Bilateral teleoperation with continuously variable scaling and PD force control

This paper investigates the bilateral teleoperation with the possibility of continuously variable scaling during real-time operation. The algorithm proposed for this purpose provides the operator with the ability to change the scaling gains of force and velocity loops during operation. The controllers are derived to enforce exponentially decaying error dynamics on systems which have inner loop disturbance compensation. The proposed architecture assumes the scale factors as continuous functions of time which have continuous derivatives that are also included in the mathematical derivation.
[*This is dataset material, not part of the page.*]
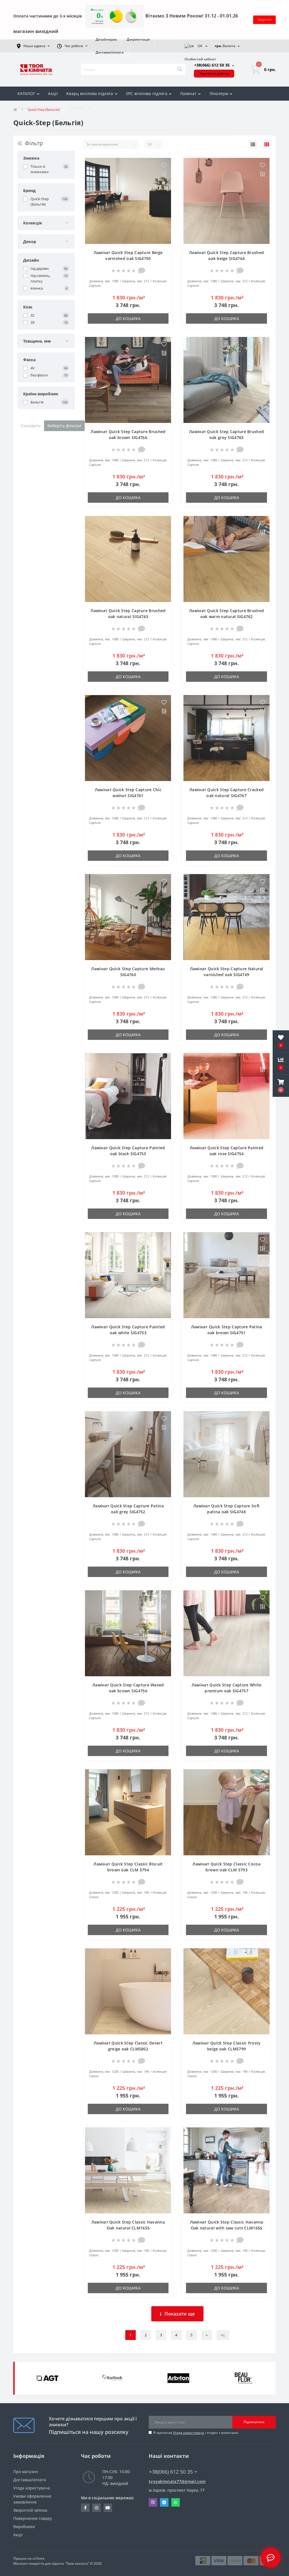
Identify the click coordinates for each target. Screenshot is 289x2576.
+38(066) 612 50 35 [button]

Unlike the existing studies, the presented framework allows real-time adaptation of scaling gains, which provides the user with the ability to conduct coarse and fine motion in the same operation. The Lyapunov stability proof of the proposed method is made and the margins of the controller gains are identified for practical operation. Furthermore, the operational accuracy is enhanced by the application of a PD force control loop which is also new for scaled bilateral teleoperation. The realization of PD loop is made using an alpha-beta-gamma filter to differentiate the force signal. The algorithm is validated on a setup consisted of two single DOF motion control systems. In order to provide a complete analysis, a wide range of experiments are made, velocity and force scales having sinusoidal patterns with different amplitudes and frequencies. Moreover, comparison with a classical bilateral control architecture is made to highlight the flexibility of the proposed control method. The efficacy of the proposed approach is solidified by the successful tracking responses obtained from these experiments.